(WHAT THE TASK ASKS):
Find "Given: Click the Throughput stat card" and "This screenshot has width=2011, height=1763." in the records below. Copy the lines holding them and every line between, exactly, and no others.

(MATERIAL FOR THIS TASK):

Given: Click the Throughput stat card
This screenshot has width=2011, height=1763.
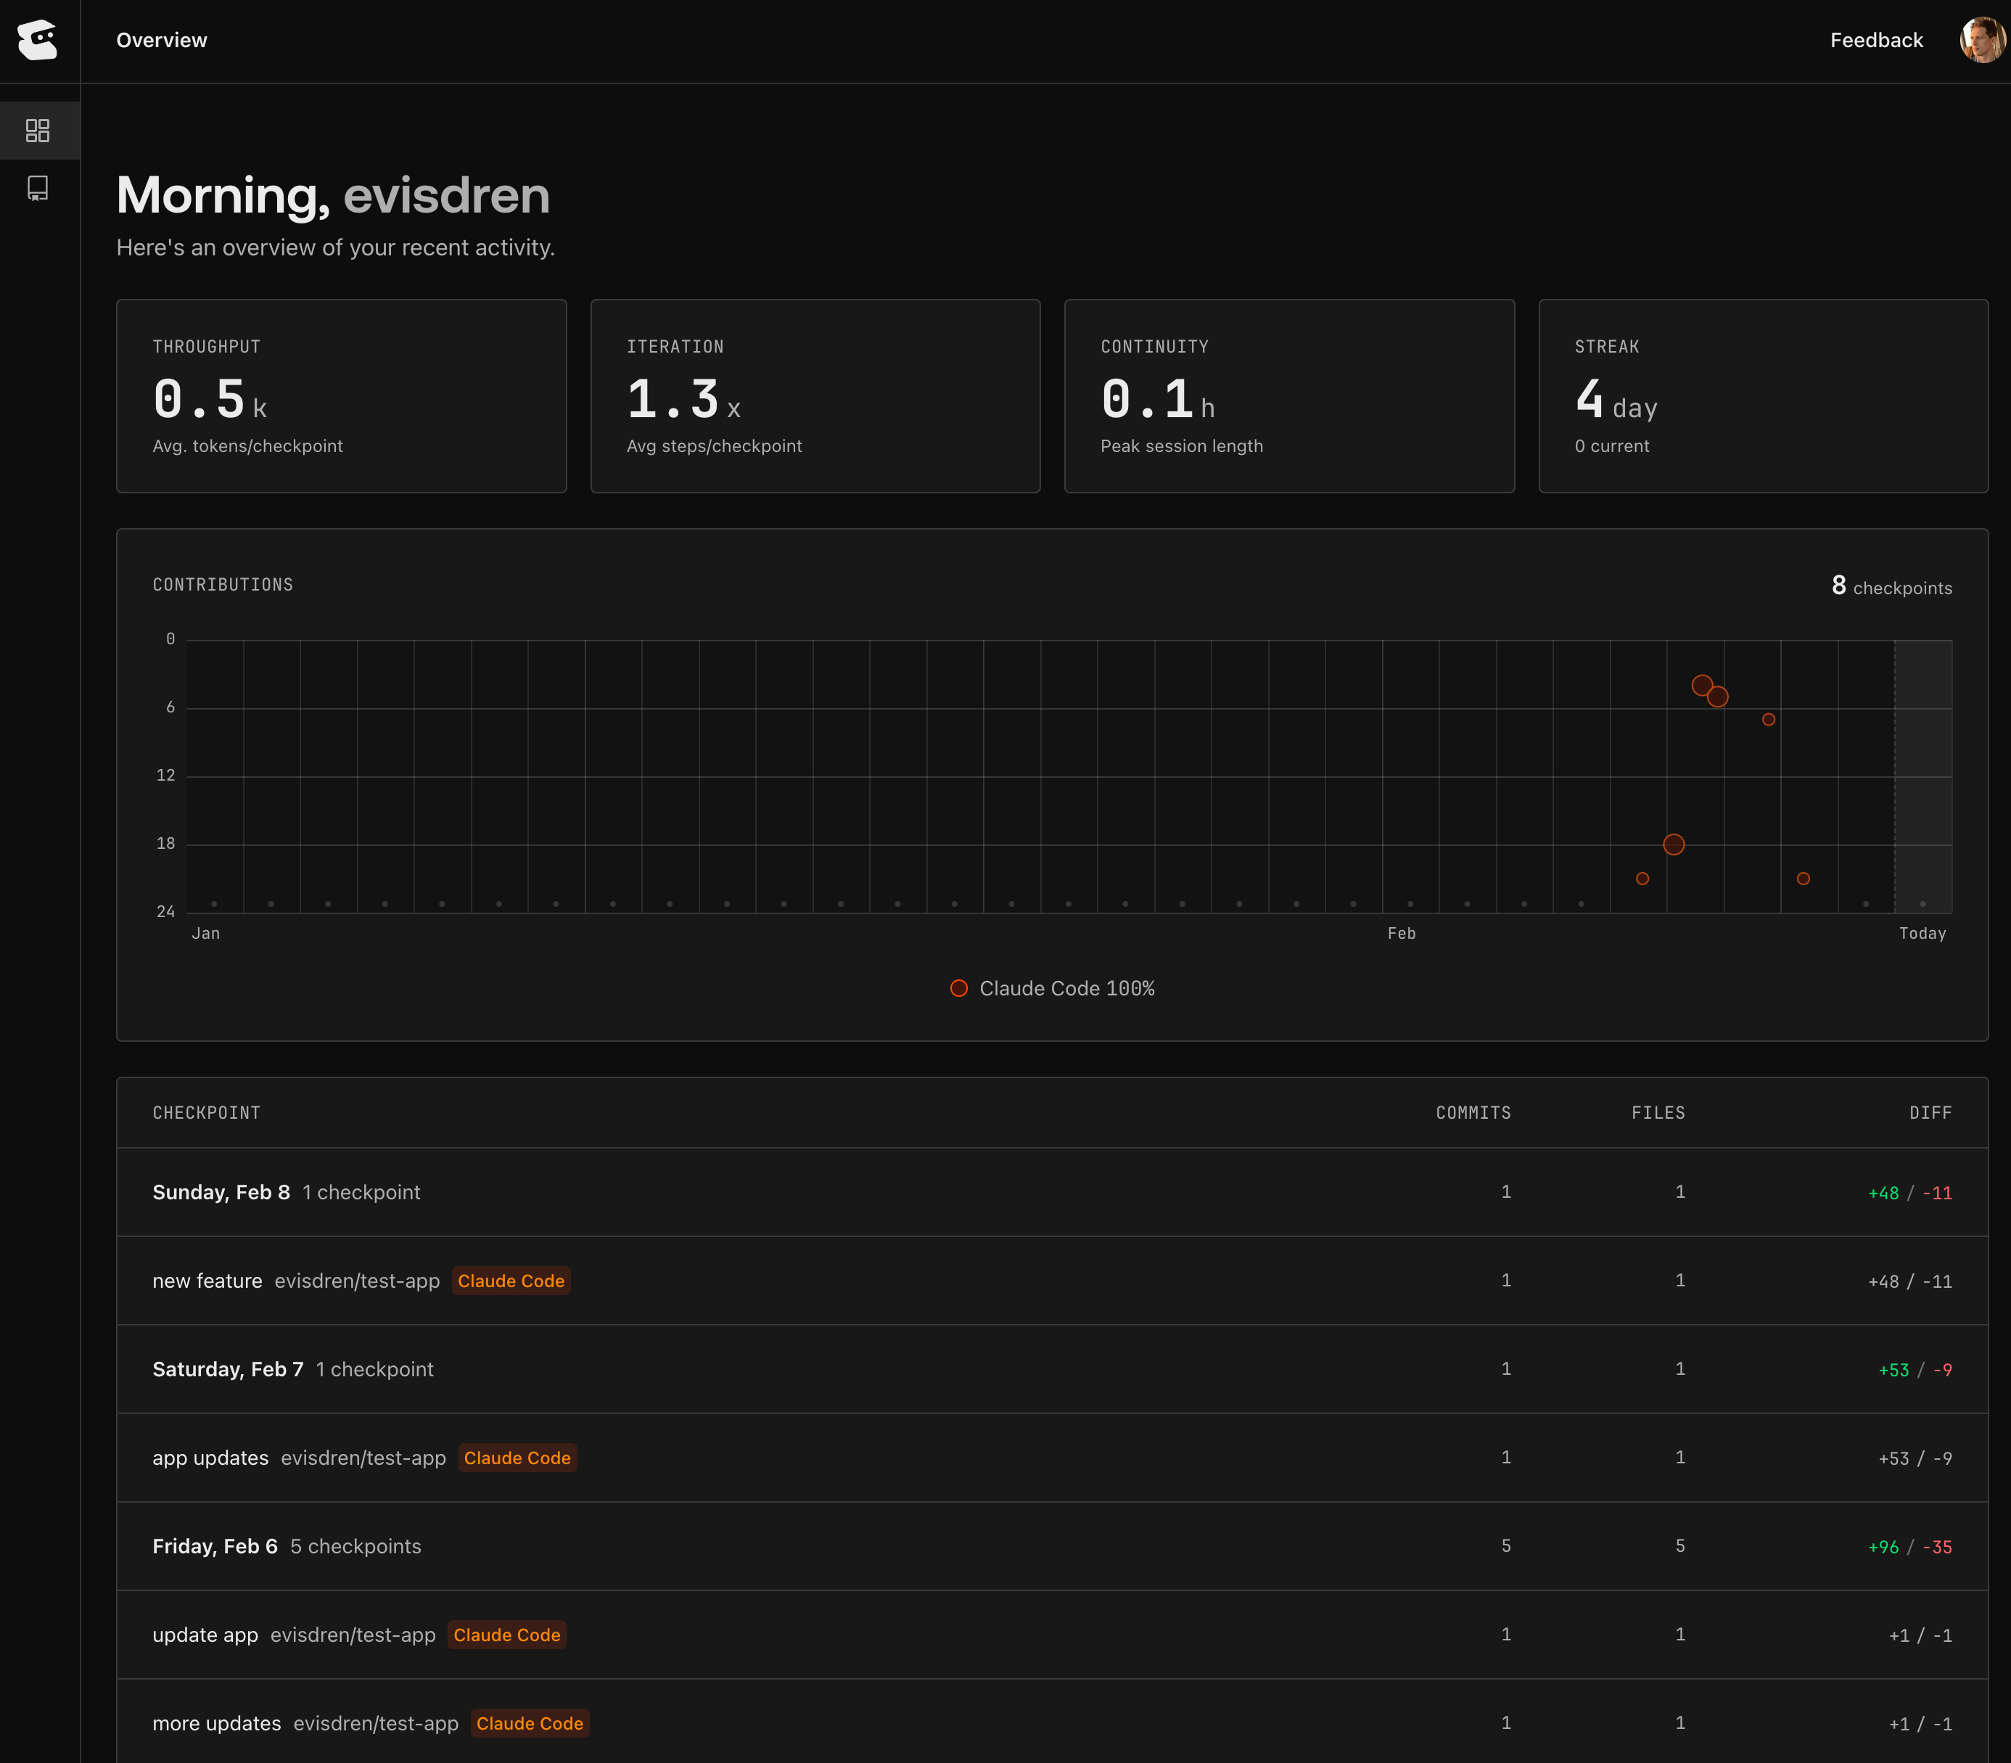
* * *
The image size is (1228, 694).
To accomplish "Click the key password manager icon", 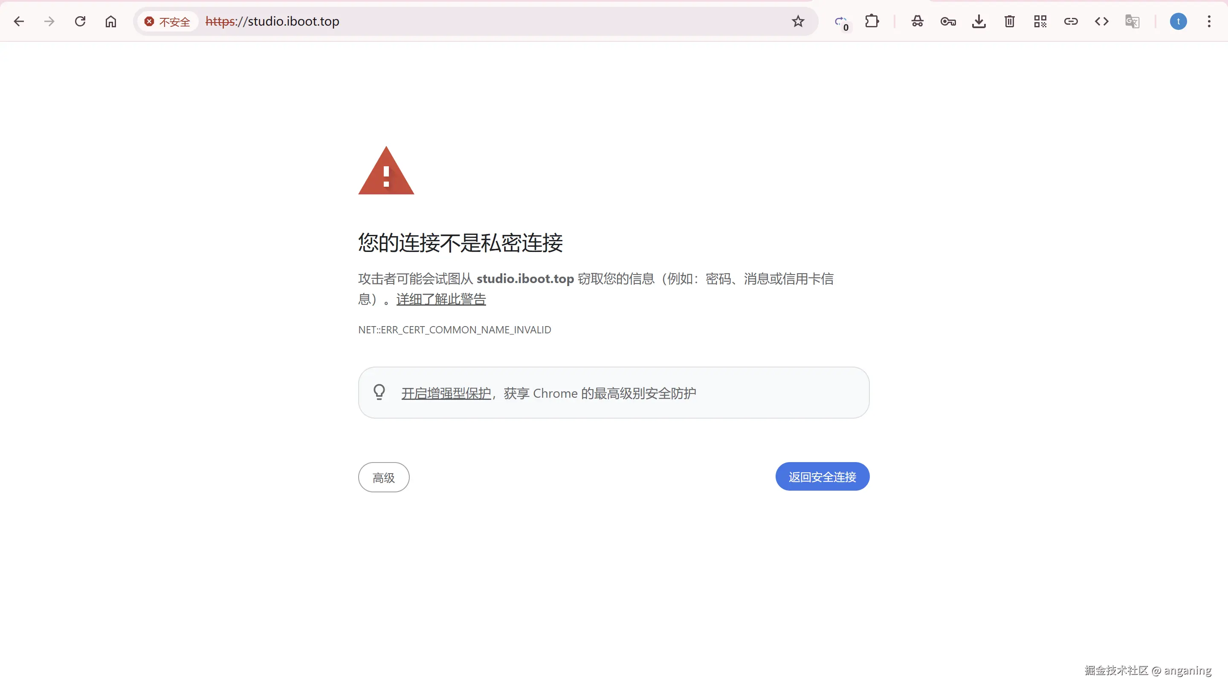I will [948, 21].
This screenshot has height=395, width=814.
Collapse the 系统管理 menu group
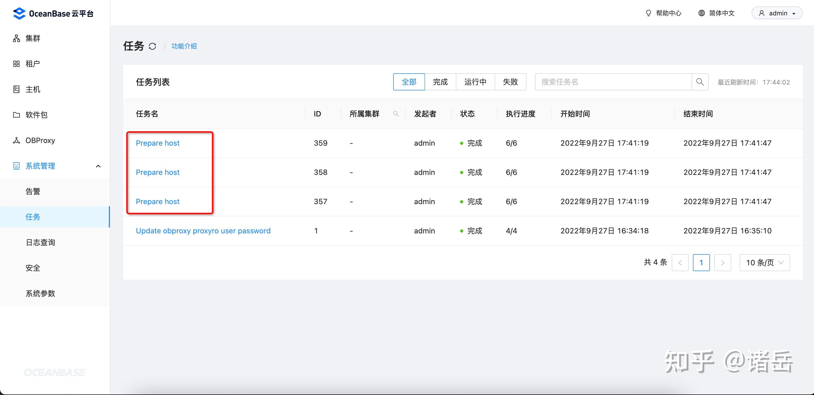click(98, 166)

(SOLUTION TO THIS EXERCISE):
Given: Click the Throughput stat card
This screenshot has width=2011, height=1763.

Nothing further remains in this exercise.